## Przytoczony tekst
▼
-
11. Data: 2008-12-11 13:32:58
Temat: Re: wezwanie do sądu jako świadek
Od: Andrzej Lawa <a...@l...SPAM_PRECZ.com>
praca pisze:
> Babcia, dziadek? 100km od nas w podeszlym wieku wiec dalsze wyjasnianie nie
> ma sensu. Opiekunka? Mam wziac kogos pierwszego lepszego z ulicy zeby zajal
> sie moim dzieckiem? Poza tym kto za nia zapłaci? Sory mam niemile
Trujesz.
> doswiadczenia z opowiesci znajomych. Urlop? Bardzo smieszne - urlop to wole
> wziac w wakacje i z rodzina gdzies wyjechac.
Na jeden dzień? Ciekawe...
-
12. Data: 2008-12-11 13:41:36
Temat: Re: wezwanie do sądu jako świadek
Od: "Marek Dyjor" <m...@p...onet.pl>
praca wrote:
>> wszystko okej tylko z kim zostawic dziecko i jak mu dac jesc jesli
>> sprawa
>>> potrwa 7 godzin tak jak ta pierwsza ktora odbyla sie bez swiadkow?
▲
## Zadania do wykonania
1. Streść w dwóch zdaniach fragment dyskusji o wezwaniu do sądu w charakterze świadka.
2. Wyodrębnij z fragmentu dyskusji część, która zaczyna się od słów zawierających „Na jeden dzień?”, a kończy na słowach „sie bez swiadkow?”, i przepisz ją bez zmian.
3. Wymień wszystkie rozwiązania, które użytkownik „praca” rozważa i odrzuca we fragmencie dyskusji zacytowanym w wiadomości nr 11.
Poniższe wiersze to odrębny materiał, niezwiązany z fragmentem dyskusji.

## Fragmenty danych
▼
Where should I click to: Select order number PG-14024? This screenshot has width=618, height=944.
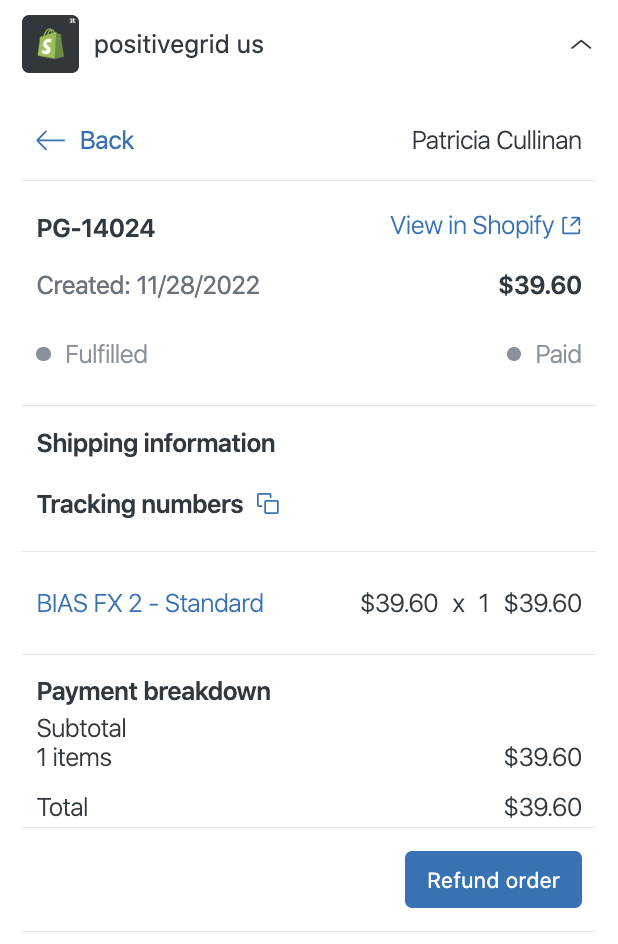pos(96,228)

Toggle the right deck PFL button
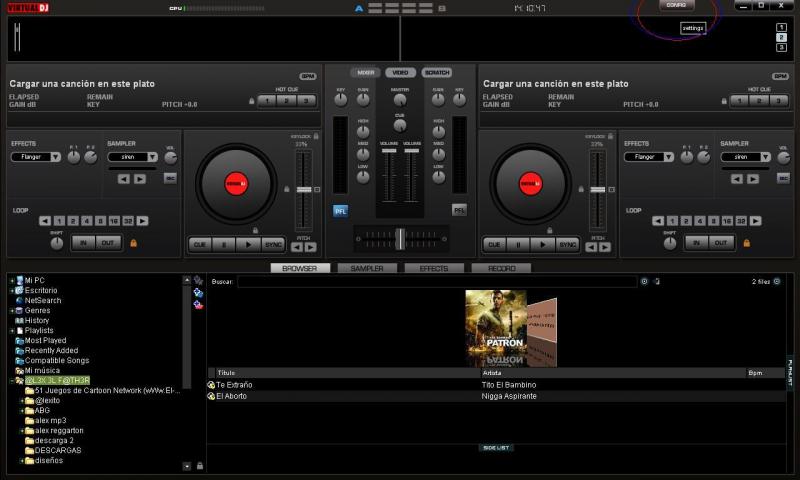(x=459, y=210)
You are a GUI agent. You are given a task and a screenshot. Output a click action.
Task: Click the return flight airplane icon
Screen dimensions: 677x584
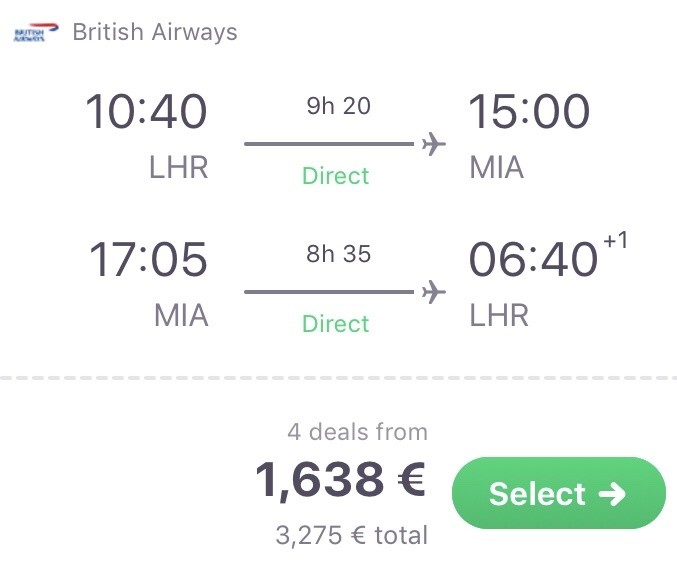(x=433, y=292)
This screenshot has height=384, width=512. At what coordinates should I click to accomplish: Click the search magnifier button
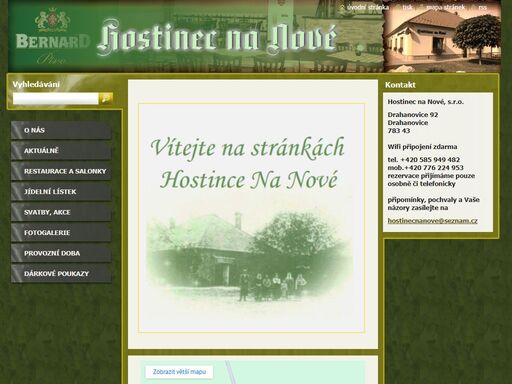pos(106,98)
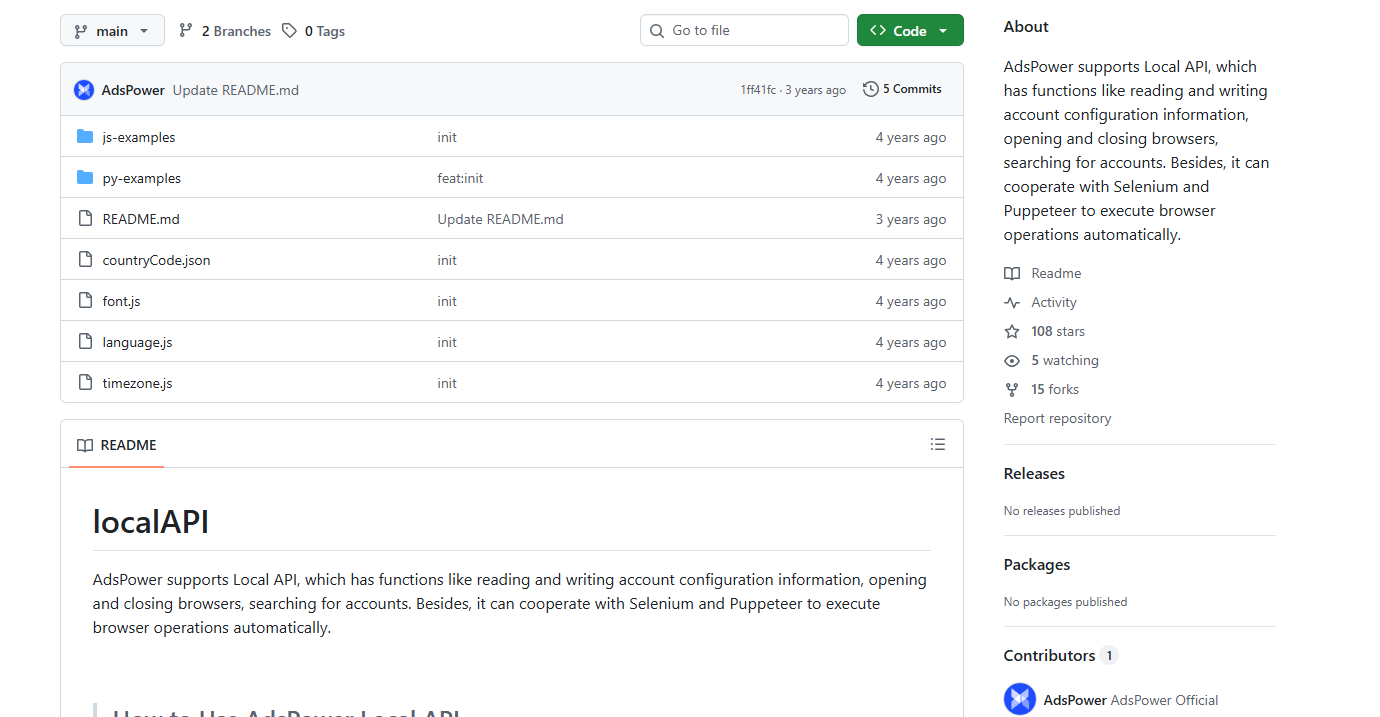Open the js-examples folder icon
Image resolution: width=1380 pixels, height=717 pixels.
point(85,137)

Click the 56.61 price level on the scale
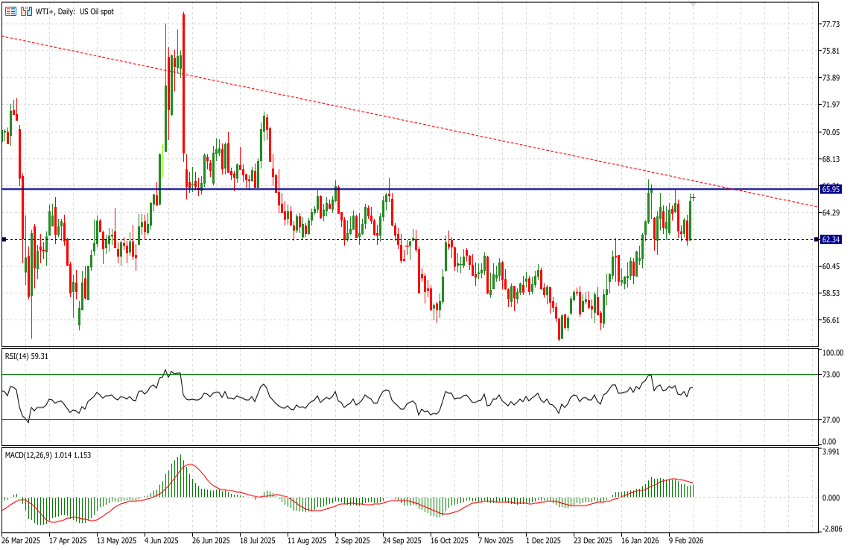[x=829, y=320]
▲
## Oczekiwane wyniki
1. W wiadomości nr 11 użytkownik podpisany „praca” odrzuca pomoc dziadków, którzy mieszkają 100 km dalej i są w podeszłym wieku, a także opiekunkę i urlop, bo urlop woli wziąć w wakacje. Andrzej Lawa odpowiada mu krótko „Trujesz” i ironicznie pyta o urlop na jeden dzień, a w wiadomości nr 12 Marek Dyjor cytuje pytanie, z kim zostawić dziecko, jeśli sprawa potrwa 7 godzin, jak pierwsza, która odbyła się bez świadków.

2.
Na jeden dzień? Ciekawe...
-
12. Data: 2008-12-11 13:41:36
Temat: Re: wezwanie do sądu jako świadek
Od: "Marek Dyjor" <m...@p...onet.pl>
praca wrote:
>> wszystko okej tylko z kim zostawic dziecko i jak mu dac jesc jesli
>> sprawa
>>> potrwa 7 godzin tak jak ta pierwsza ktora odbyla sie bez swiadkow?

3. babcia, dziadek, opiekunka, urlop